Deep Dive
1. ENSv2 Layer 2 Migration (Bullish Impact)
Overview:
The planned ENSv2 upgrade (ENS docs) aims to migrate core functions to an Ethereum Layer 2, potentially slashing gas fees by 70-90%. Recent testnet data shows 2.1M .eth domains renewed in Q2 2025, suggesting pent-up demand for cheaper registration.
What this means:
Lower fees could accelerate domain registrations (currently 2.4M total), directly increasing protocol revenue and governance participation. Historical data shows 23% price spikes after major technical upgrades like 2023's Name Wrapper release.

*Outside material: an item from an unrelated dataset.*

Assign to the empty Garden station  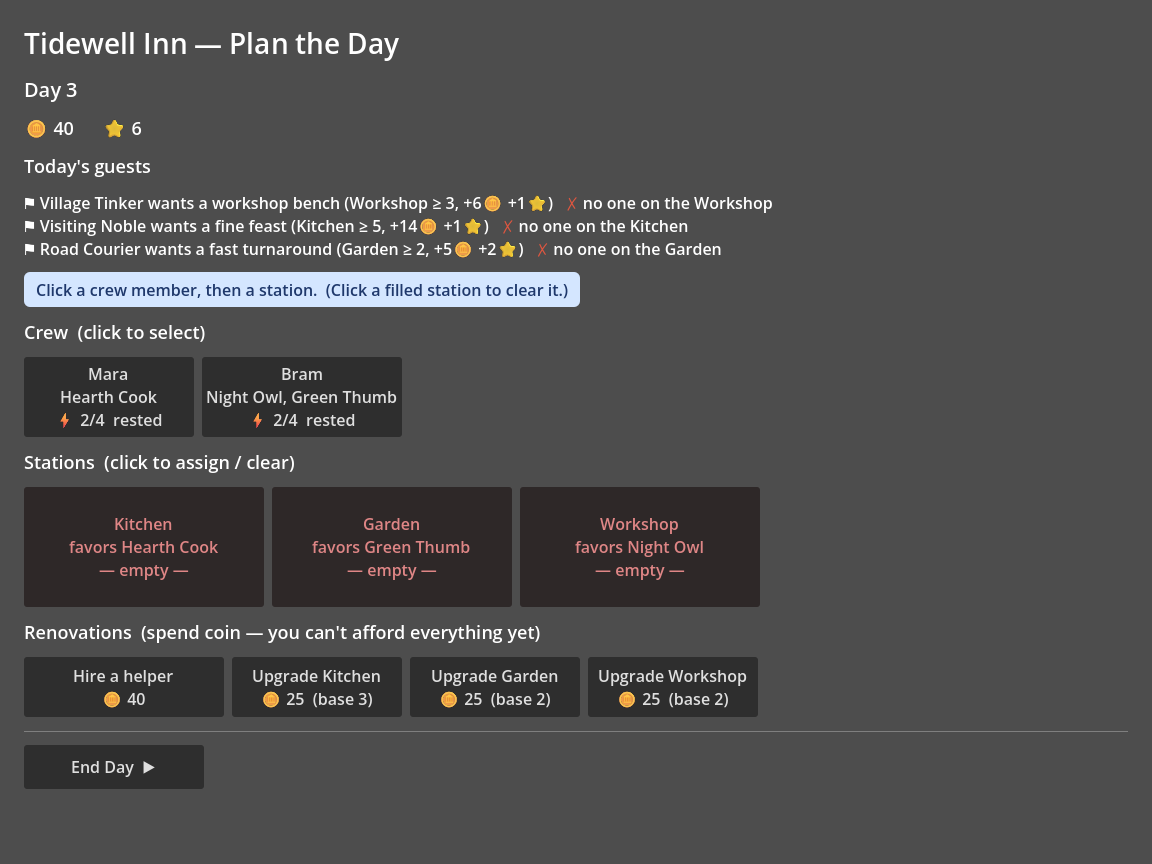pos(392,547)
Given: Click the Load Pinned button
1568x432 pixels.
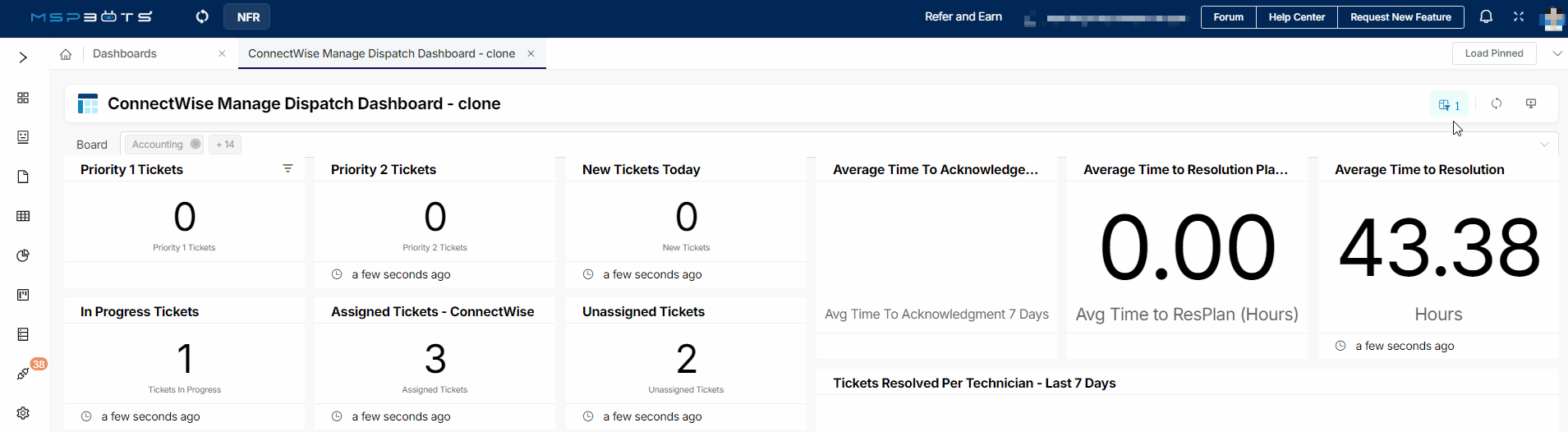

2. PayPal/Venmo Adoption (Mixed Impact)
Overview:
PayPal’s integration of ENS addresses (@ensdomains) has enabled 490K users to replace hexadecimal addresses with .eth names since July 2025. However, the SEC’s recent probe into crypto-linked payment systems creates regulatory uncertainty.
What this means:
Every 100K new .eth registrations via PayPal historically correlated with 9-12% ENS price gains. However, 72% of PayPal’s ENS users are first-time crypto buyers – a demographic more likely to panic sell during market dips.
3. DAO Treasury Management (Bearish Risk)
Overview:
The ENS DAO transferred 141,937 tokens ($4.02M) to Coinbase and FalconX on August 11 (CoinMarketCap), equivalent to 15 days’ trading volume. The treasury still holds 63.1M ENS (63% of total supply).
What this means:
Large treasury sells could overwhelm current $56M daily liquidity. The 30-day MVRV ratio of -8.7% suggests underwater holders might amplify selling pressure if prices approach their $25.40 average entry point.
Conclusion
ENS’s price trajectory hinges on whether Layer 2 adoption outpaces treasury dilution risks. The $21.56 Fibonacci support aligns with ENS’s production cost per domain ($19.80), creating a potential valuation floor. Will protocol revenue from 280% YoY domain growth offset the 6.9% circulating supply expansion scheduled through Q4? Monitor the ENSv2 mainnet launch and DAO’s treasury burn proposals for directional cues.